Flowers Out of Bone
by Ethel Morgan Smith
Chapter 1
Flowers Out of Bone (12)
“Yes. Lurleen B. Wallace, only forty-one when she died from cancer. Her husband couldn’t run for governor anymore; he had exceeded the law. So they ran her. She died after a year in office in 1968, a little bit more than a year after she took office.”
“The same year Dr. Martin Luther King was assassinated.”
“That’s right. What a note in history. George C. was known more for barring the door at the University of Alabama to keep four scared Black students from enrolling. ‘Segregation now and segregation forever’ was his motto.”
“Wonder why Gram didn’t tell me that?”
“Folks around here weren’t concerned about him keeping Black students out of the University of Alabama. They knew his family; he wasn’t an outsider. The devil they knew.

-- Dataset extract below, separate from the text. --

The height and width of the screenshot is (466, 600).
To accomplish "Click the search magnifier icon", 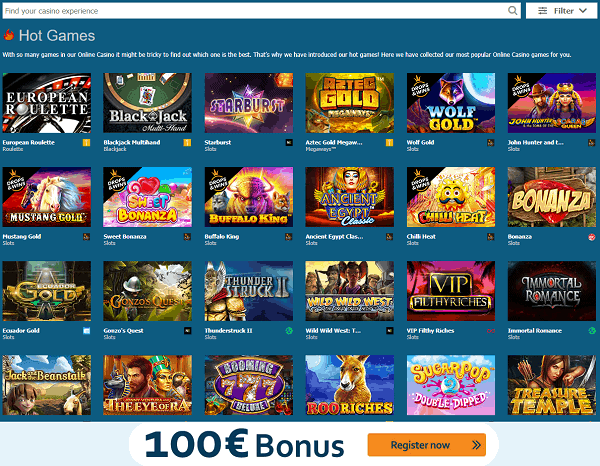I will [x=512, y=11].
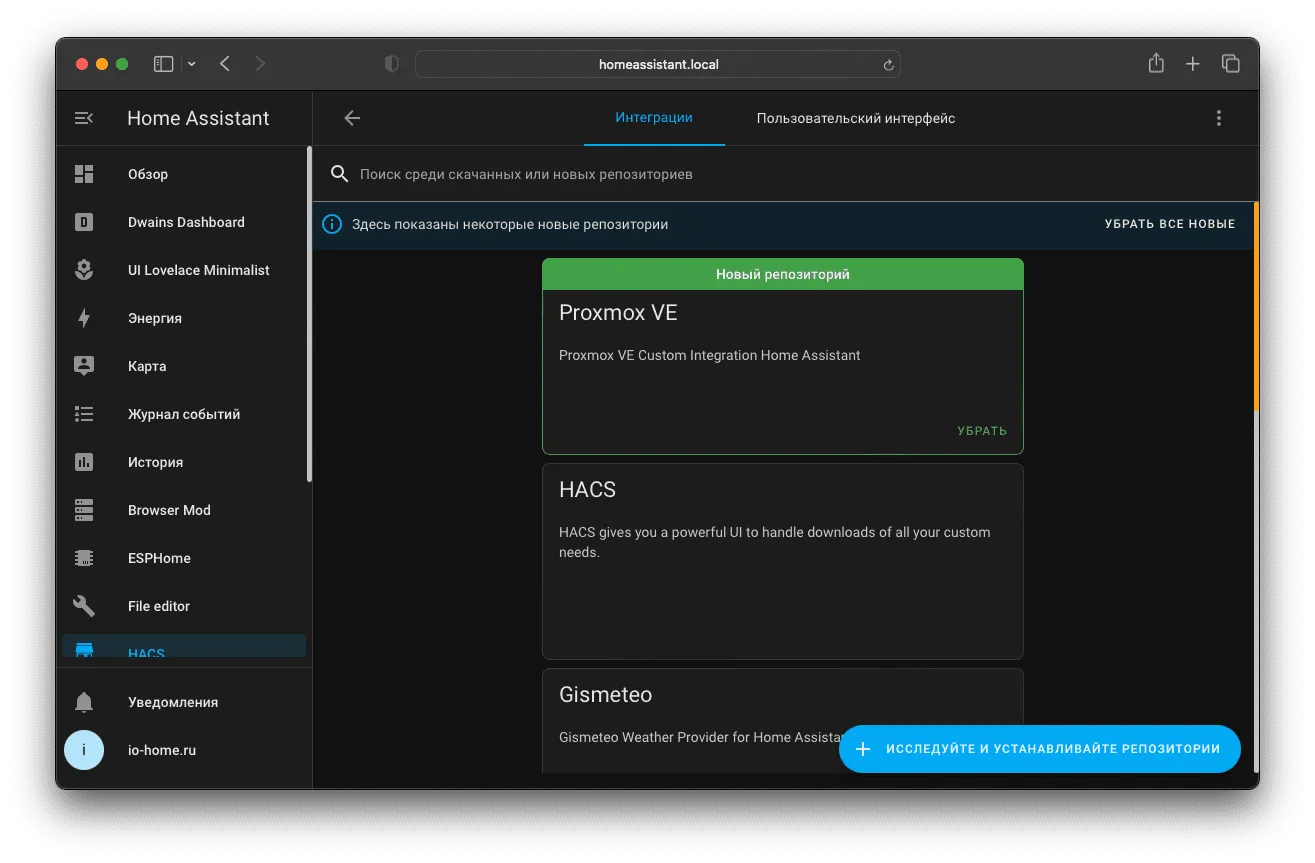1315x863 pixels.
Task: Expand Safari sidebar options chevron
Action: 192,64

And he gave us new textbooks.”
“What do you mean?” Emma asks.
“Before that, Big Mama and other women in the community used to fish discarded books from the trash bins at the white school.”
“Really?” Emma put her hands over her mouth.

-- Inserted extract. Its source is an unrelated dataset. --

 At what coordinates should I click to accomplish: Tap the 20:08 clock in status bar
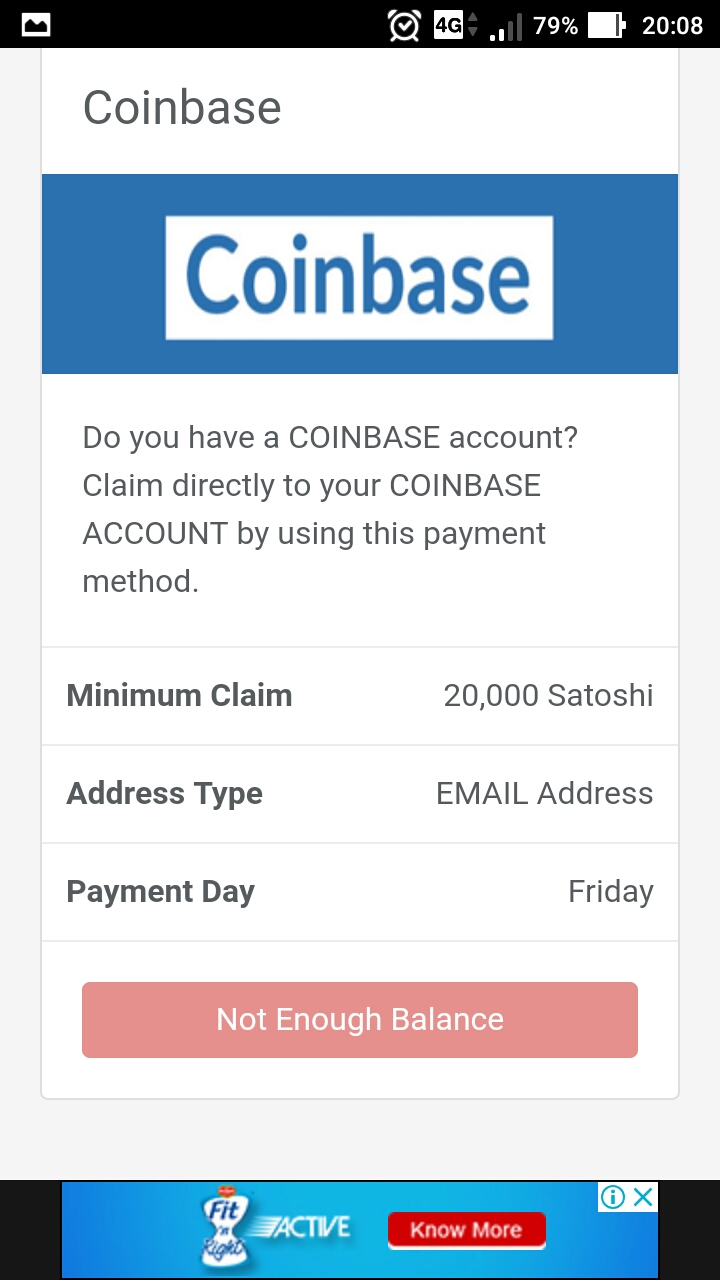click(672, 25)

“Yes. Often, the white students wrote, GOOD LUCK NIGGERS all over the books.”
“Mom, I’ve never heard this before.”
“Our parents cleaned them up with erasers the best they could. We didn’t write with ink pens like today. They also wrapped them in newspaper and brown paper. Our home economics teacher showed us how to press flowers on the outside of the books, with stencils, after they were wrapped.”

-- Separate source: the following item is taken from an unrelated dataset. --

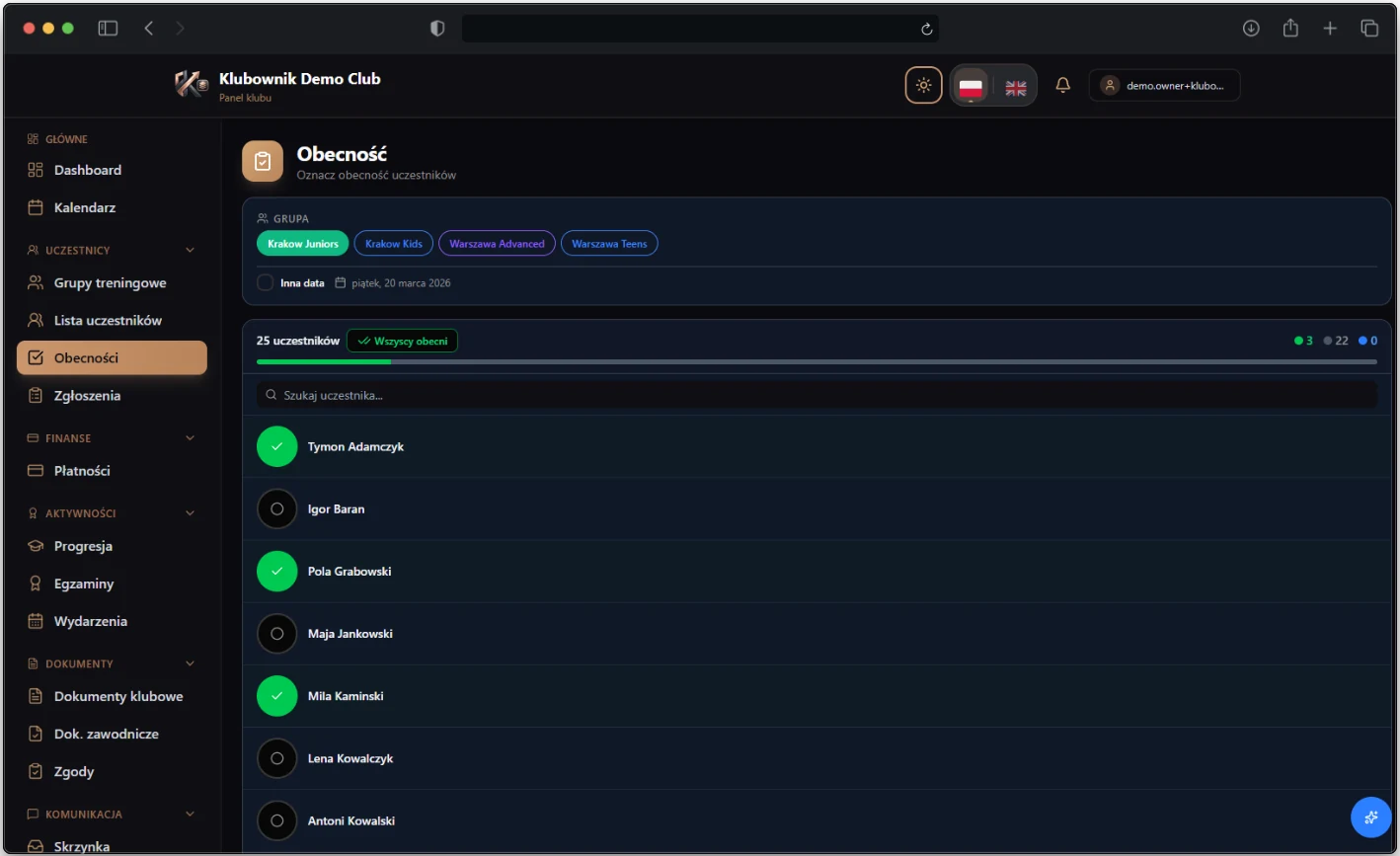Open Grupy treningowe in the sidebar
Viewport: 1400px width, 856px height.
click(110, 283)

“When did you get new textbooks?” Emma asks.
“Eleventh grade.”
“That’s so awful Mom.”
“We didn’t think it was so awful. Our parents would shake their heads and say, “‘Lord have mercy on Alabama.’”
“You see, when they said, ‘Lord have mercy,’ they meant it for the white folks. We had the high ground and prayed for others. Even though the others seemingly had so much more than we did,” I continue.
“This is amazing.”
“You know, one of those scared little girls who George C. Wallace was trying to keep out of the University of Alabama was Vivian Malone Jones.”
“I’ve never heard you mention her.”
“I don’t tell you everybody I know. We used to sit on some of the same nonprofit boards together. I think Vivian was the bravest person. I could’ve never done what she did.” I look toward the sky. Our walk slows into more conversation. I am pleased. Birds are tweeting and the sky seems wider. We aren’t talking about college, boys, money, or all of the other serious issues in our lives.
“Did she graduate?” Emma asks.
“Of course, the first African American to graduate from the University of Alabama, and with honors.” I smile.